TR: Zumal Industrie 4.0 ja ohnehin nur richtig funktioniert, wenn Informationen unternehmensübergreifend ausgetauscht werden...
Neumann: Genau. Vor wenigen Jahren hätte sich auch noch niemand vorstellen können, dass ich einen Webdienst aufrufe, der mir mitteilt, wo sich ein Dritter gerade befindet. Heute ist dies ganz normal, und ich glaube es ist einfach nur nötig, tradierte Denkmuster aufzubrechen und zu hinterfragen, um andere Geschäftsmodelle zu entwickeln. Technisch sind die Möglichkeiten größtenteils schon vorhanden. Man muss jetzt damit beginnen, Teile von dem preiszugeben, was wichtig ist, um ein solches Projekt wie Industrie 4.0 zu realisieren. Dann können Kunden und Lieferanten besser voneinander profitieren.
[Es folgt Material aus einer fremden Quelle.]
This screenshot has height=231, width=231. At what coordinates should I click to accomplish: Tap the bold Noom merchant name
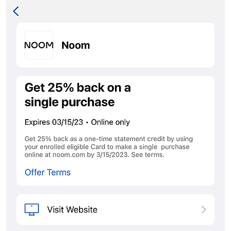coord(75,45)
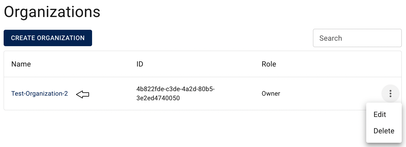Open the Test-Organization-2 link

(40, 94)
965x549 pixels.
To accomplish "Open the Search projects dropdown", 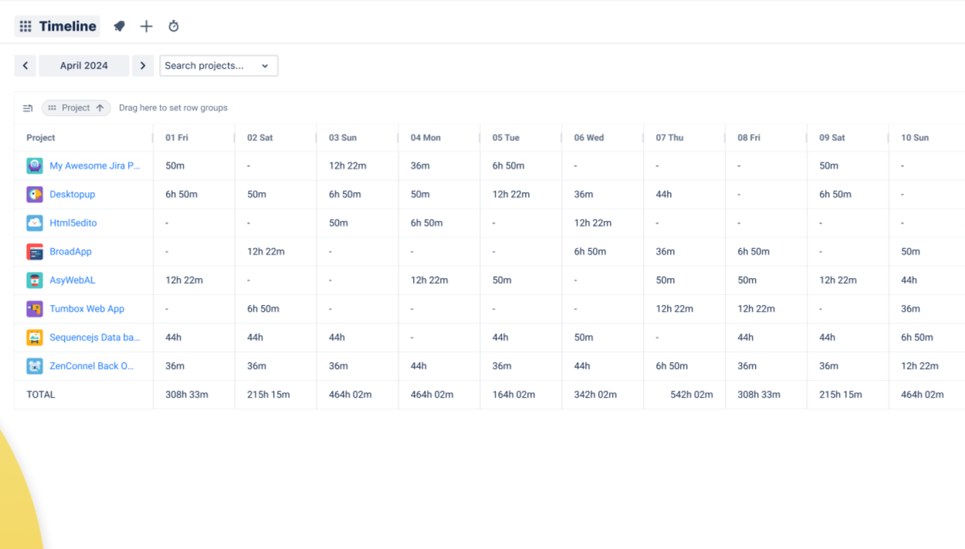I will click(218, 66).

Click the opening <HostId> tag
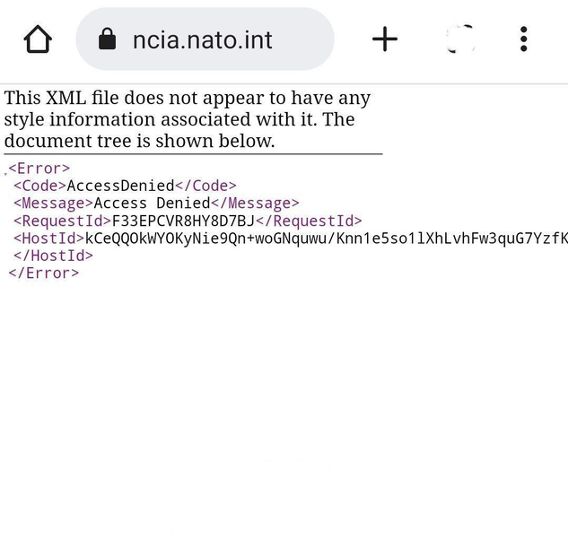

TR: Dies stellt dann aber auch enorme Anforderungen an die IT-Sicherheit.
Neumann: Ja, wobei ich dabei immer vorsichtig bin. Denn die IT-Sicherheit kann auch schnell zum absoluten Killer-Argument werden, um eine solche Entwicklung komplett abzuwürgen. Natürlich sollte man bei Dingen wie z.B. Cloud-Computing immer die nötige Vorsicht walten lassen und dies nicht von der Tagesordnung nehmen. Aber ich befürchte, dass solche Bedenken die Entwicklung fortschrittlicher Konzepte behindern können.
TR: Also ist Industrie 4.0 doch eher ein evolutionärer Prozess als eine Revolution.
Neumann: Absolut. Es sind evolutionäre Schritte, die bei vielen Unternehmen sicherlich schon stattfinden, die aber nicht wissen, dass sie gerade Industrie 4.0 in die Tat umsetzen, weil sie den Begriff einfach noch nicht kennen. Es geschieht aber nichtsdestotrotz aus der Notwendigkeit heraus, dass sich ein Unternehmen weiterentwickeln muss.
TR: Herr Neumann, vielen Dank für dieses Gespräch.